## Bagian Dokumen
Tren Ekbis

Kiyosaki Ramal Keruntuhan Ekonomi, Minta Warga Amankan 4 Aset Ini

  • Robert Kiyosaki klaim “crash masif sudah dimulai” dan serukan investor beralih ke emas, perak, Bitcoin dan Ethereum untuk selamatkan kekayaan.
Perak dan Emas.
Perak dan Emas. (physicalgold.com)

JAKARTA, TRENASIA.ID - Robert Kiyosaki, penulis buku finansial yang menjadikan jutaan orang di dunia melek investasi melalui Rich Dad Poor Dad, mengunggah satu kalimat pendek namun penuh muatan kecemasan. “KEJADIAN CRASH MASIF SUDAH DIMULAI. Jutaan orang akan tersapu habis.” tulis Kiyosaki dikutip X, Senin, 3 November 2025.

Kalimat berhuruf kapital itu bukan sekadar status emosional. Bagi banyak pengikutnya, itu adalah alarm, sebuah sinyal “doomsday” ekonomi yang selama bertahun-tahun ia ramalkan, kini seolah mulai terwujud. 

Reaksi pun beragam, rasa takut, panik, tetapi juga rasa penasaran, karena setiap kali Kiyosaki berbicara soal krisis, biasanya ada peluang investasi yang ikut dibisikkan. Yang dimaksud Kiyosaki dengan “crash masif” bukan sekadar penurunan harga saham atau resesi singkat, melainkan keruntuhan struktural ekonomi global.

## Tugas Latihan
1. Ringkaslah artikel tentang ramalan Kiyosaki dalam dua kalimat.
2. Ubah paragraf dalam artikel tentang ramalan Kiyosaki yang dimulai dengan "Reaksi pun beragam" menjadi daftar poin singkat tanpa menghilangkan fakta utamanya.
3. Menurut artikel tentang ramalan Kiyosaki, mengapa reaksi atas unggahannya juga mencakup rasa penasaran? Jawab dalam satu kalimat.

## Data yang Tersedia
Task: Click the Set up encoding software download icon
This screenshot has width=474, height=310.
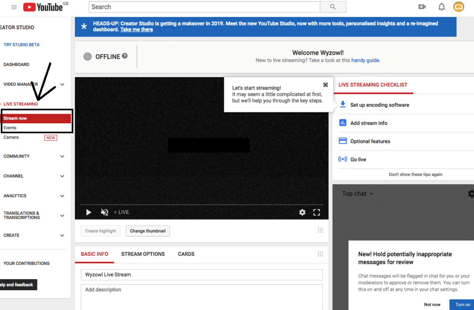Action: click(x=343, y=104)
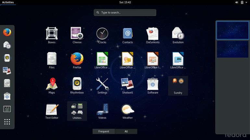Screen dimensions: 250x140
Task: Expand the Utilities app folder
Action: point(77,111)
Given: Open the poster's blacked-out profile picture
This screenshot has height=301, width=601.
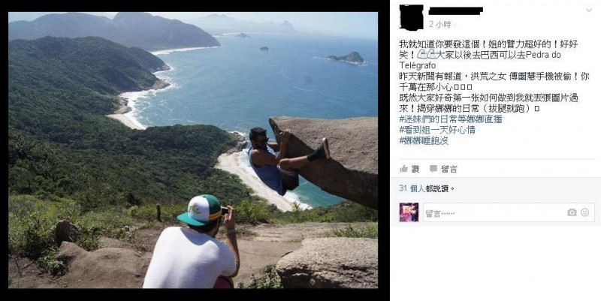Looking at the screenshot, I should [x=411, y=17].
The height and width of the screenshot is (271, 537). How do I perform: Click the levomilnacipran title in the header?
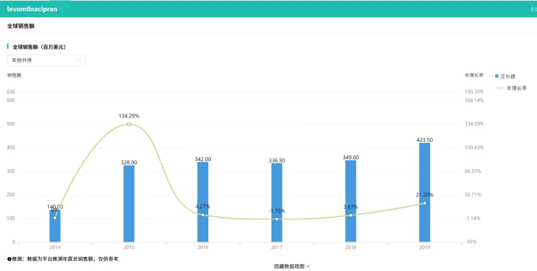(32, 9)
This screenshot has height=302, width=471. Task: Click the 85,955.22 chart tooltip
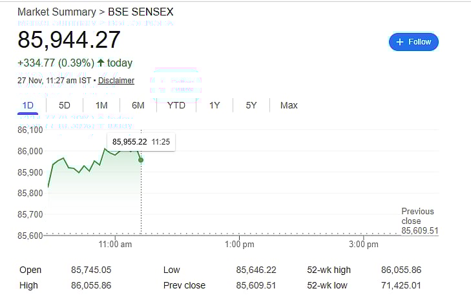(141, 141)
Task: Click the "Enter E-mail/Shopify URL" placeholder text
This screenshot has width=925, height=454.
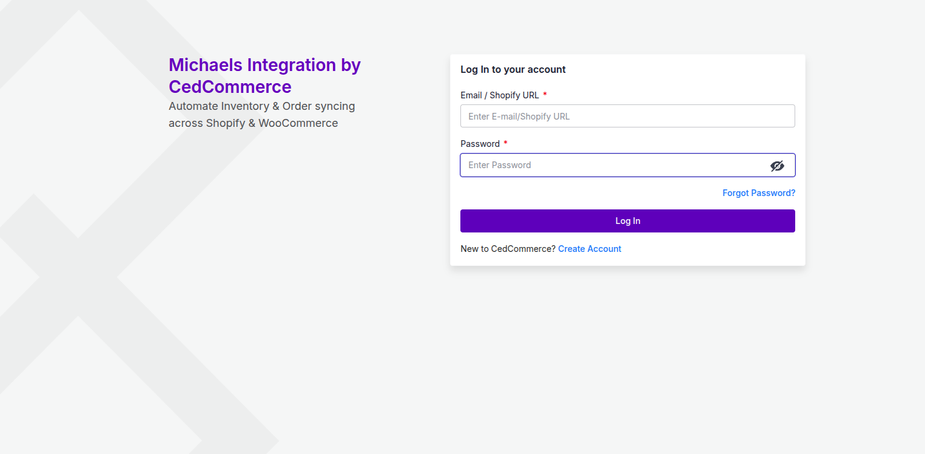Action: (x=519, y=117)
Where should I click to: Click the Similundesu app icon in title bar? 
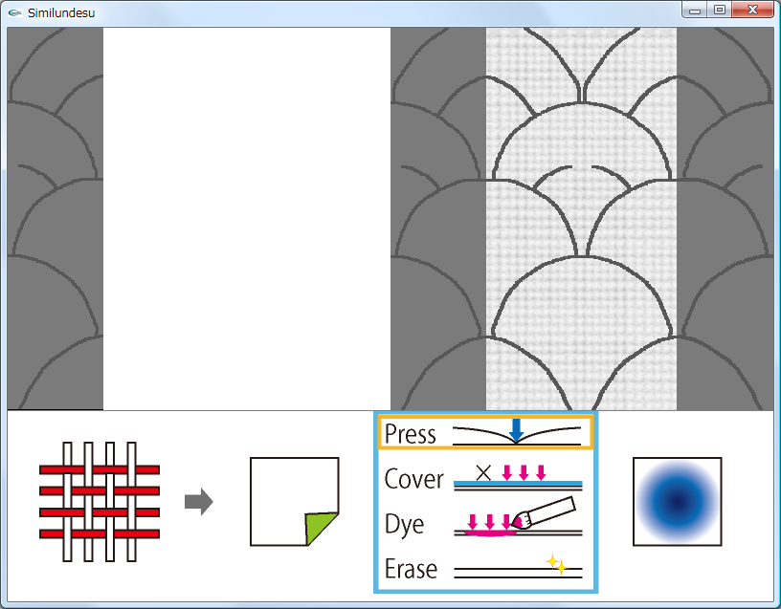click(x=15, y=12)
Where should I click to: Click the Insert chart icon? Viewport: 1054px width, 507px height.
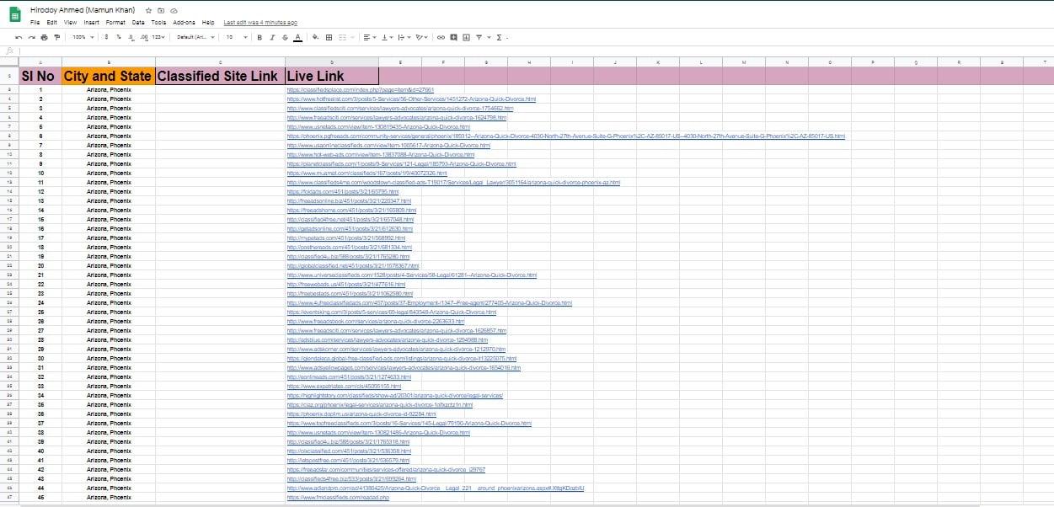[x=466, y=37]
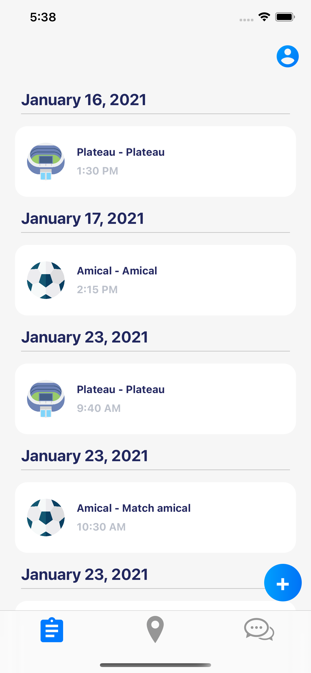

## Jawaban yang Diberikan
1. Robert Kiyosaki, penulis Rich Dad Poor Dad, mengunggah di X pada Senin, 3 November 2025 bahwa crash masif sudah dimulai dan jutaan orang akan tersapu habis. Bagi banyak pengikutnya, kalimat itu adalah alarm, dan yang ia maksud dengan "crash masif" adalah keruntuhan struktural ekonomi global, bukan sekadar penurunan harga saham atau resesi singkat.

2.
- Reaksi terhadap unggahan Kiyosaki beragam: takut, panik, dan penasaran.
- Rasa penasaran muncul karena setiap kali Kiyosaki membahas krisis, biasanya ada peluang investasi yang ikut dibisikkan.
- "Crash masif" yang dimaksud Kiyosaki bukan sekadar penurunan harga saham atau resesi singkat, melainkan keruntuhan struktural ekonomi global.

3. Rasa penasaran muncul karena setiap kali Kiyosaki berbicara soal krisis, biasanya ada peluang investasi yang ikut dibisikkan.